EXERCISE INSTRUCTIONS — Please restate word for word all lines from the one containing "Instruction: Open calendar" to the final line of the entries, and include no pictures.

*** DATA FOR THIS TASK Section Begins ***

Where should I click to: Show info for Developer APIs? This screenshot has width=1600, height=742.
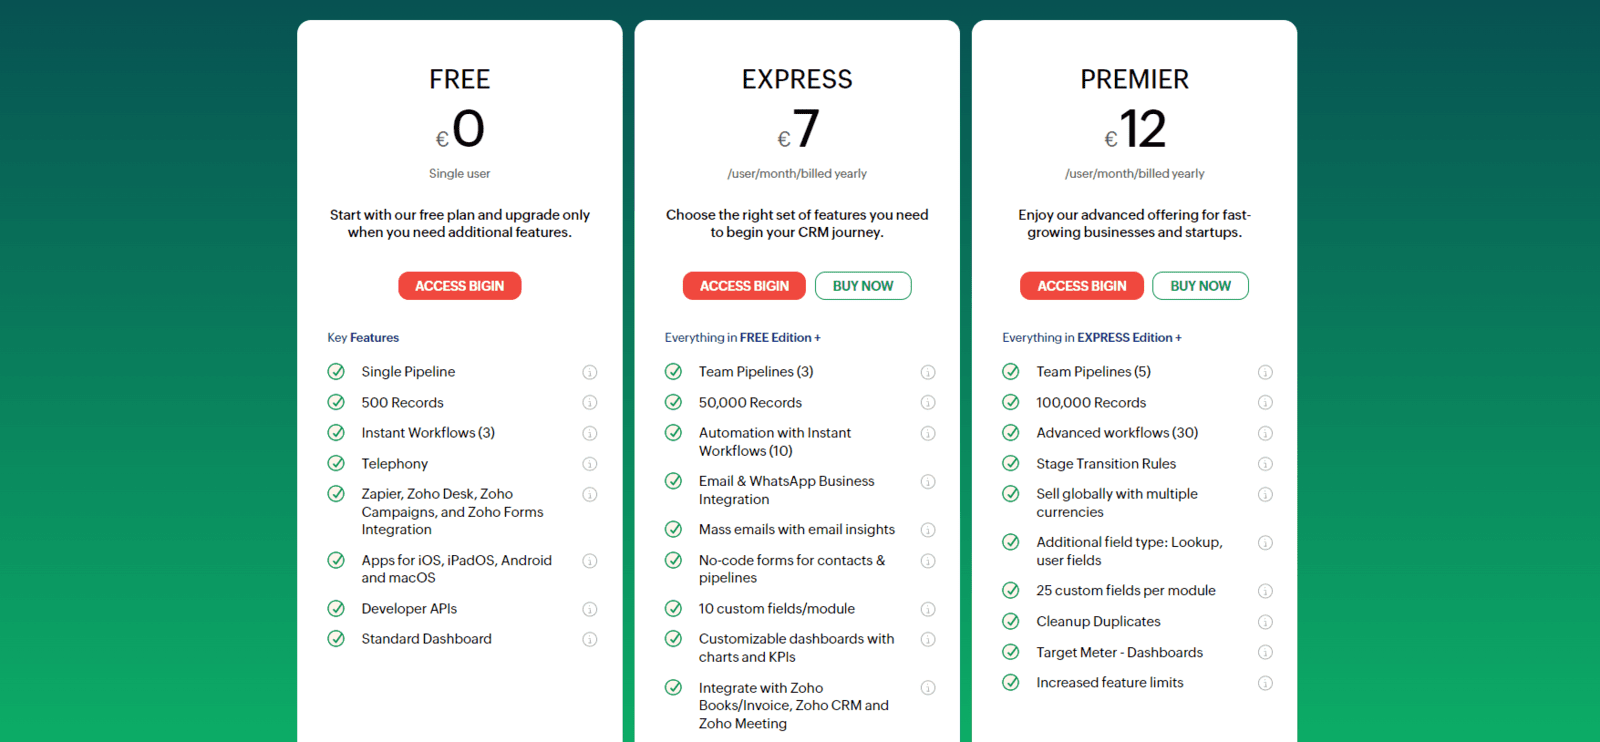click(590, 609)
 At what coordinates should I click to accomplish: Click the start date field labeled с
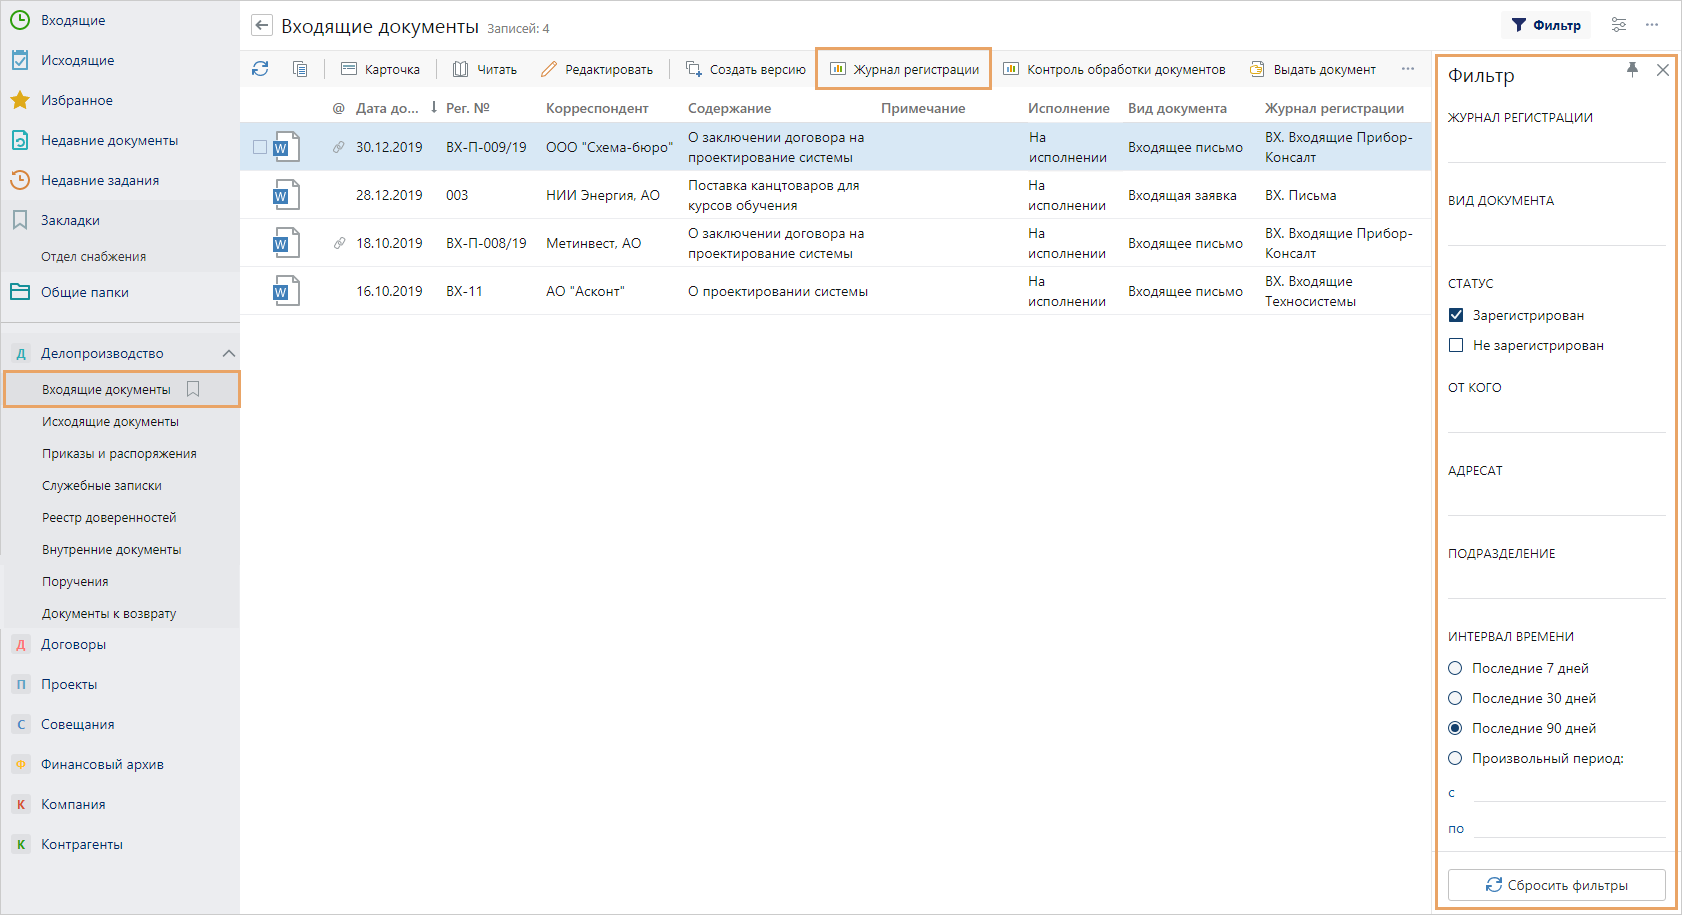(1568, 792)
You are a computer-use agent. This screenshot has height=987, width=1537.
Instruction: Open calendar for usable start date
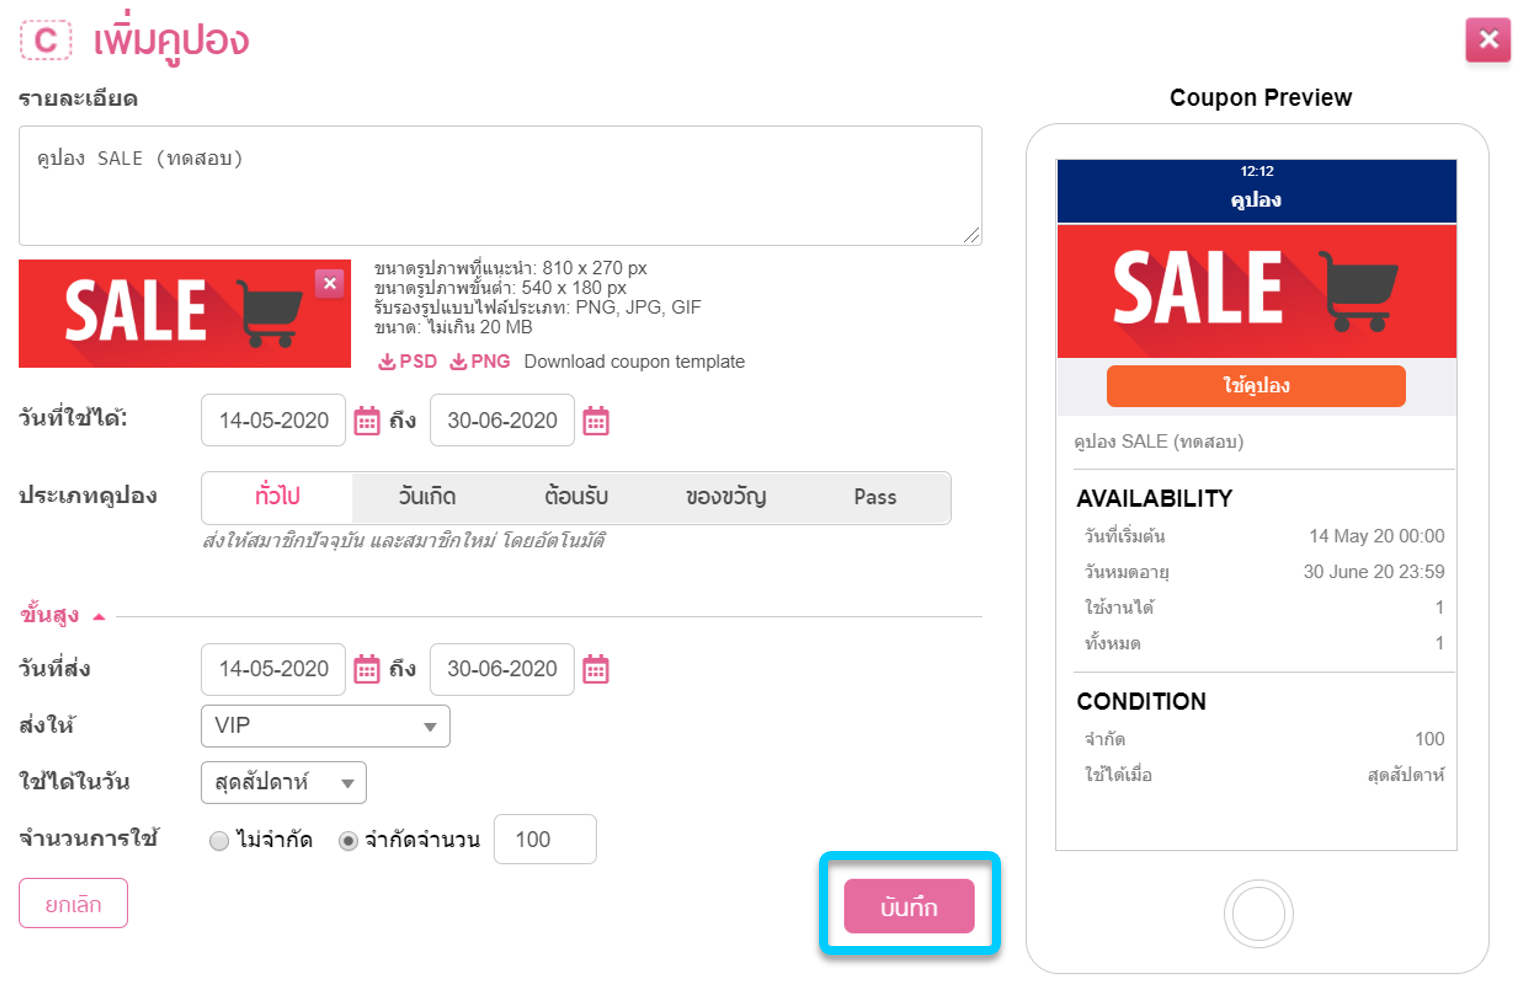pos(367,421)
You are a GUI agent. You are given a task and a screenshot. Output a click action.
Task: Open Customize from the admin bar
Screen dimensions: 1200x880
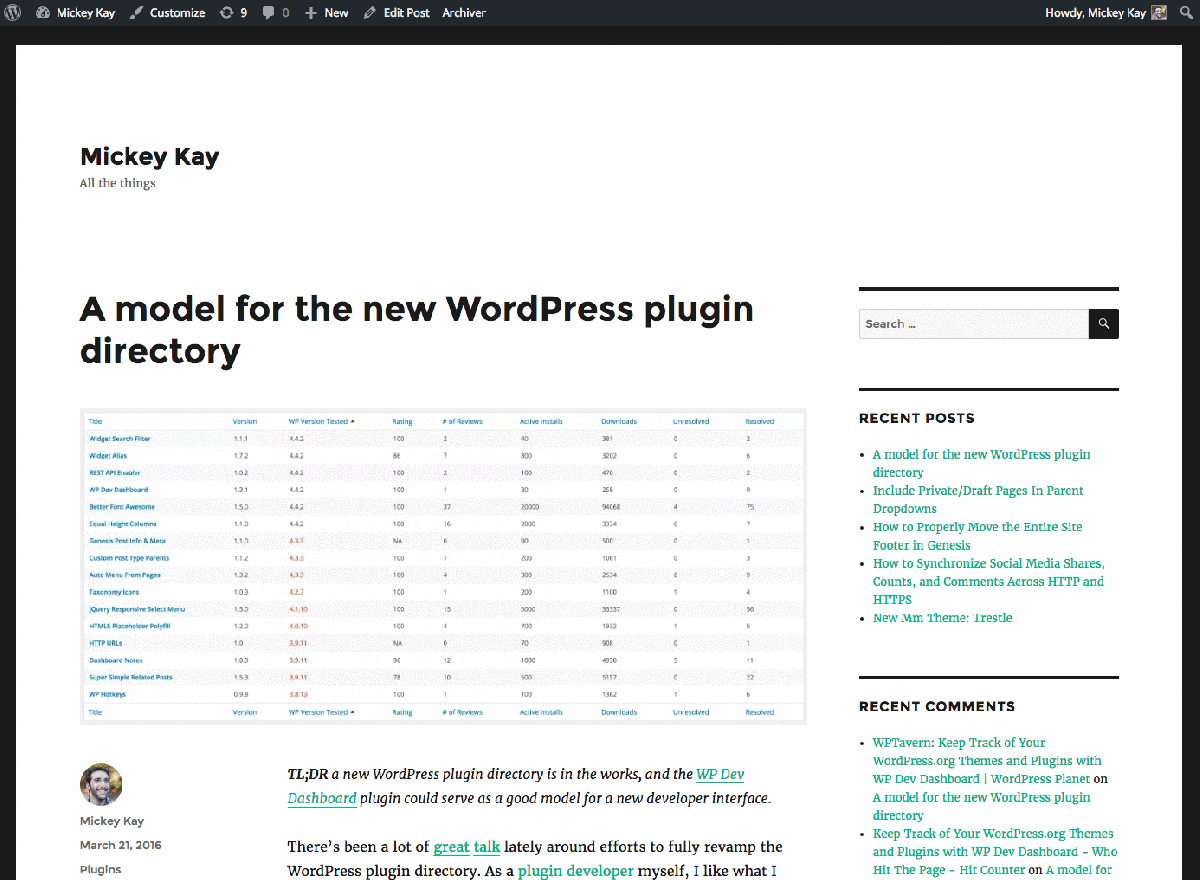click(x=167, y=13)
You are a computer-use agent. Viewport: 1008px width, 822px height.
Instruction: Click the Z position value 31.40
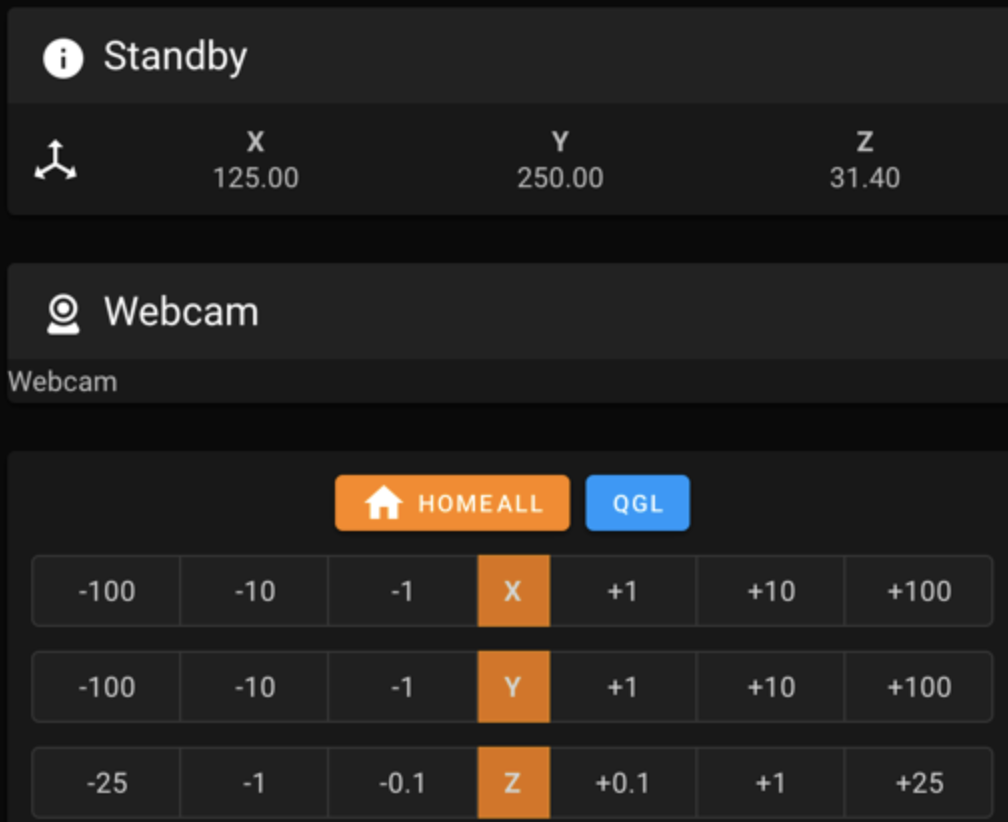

*** DATA FOR THIS TASK Section Ends ***

SOLUTION FOR THIS TASK —
Instruction: Open calendar for usable start date
pos(367,421)
You are a GUI agent. You are given a task and a screenshot. Output a click action.
Task: Open Customize from the admin bar
Screen dimensions: 1200x880
click(x=167, y=13)
You are a computer-use agent. Viewport: 1008px width, 822px height.
Instruction: Click the Z position value 31.40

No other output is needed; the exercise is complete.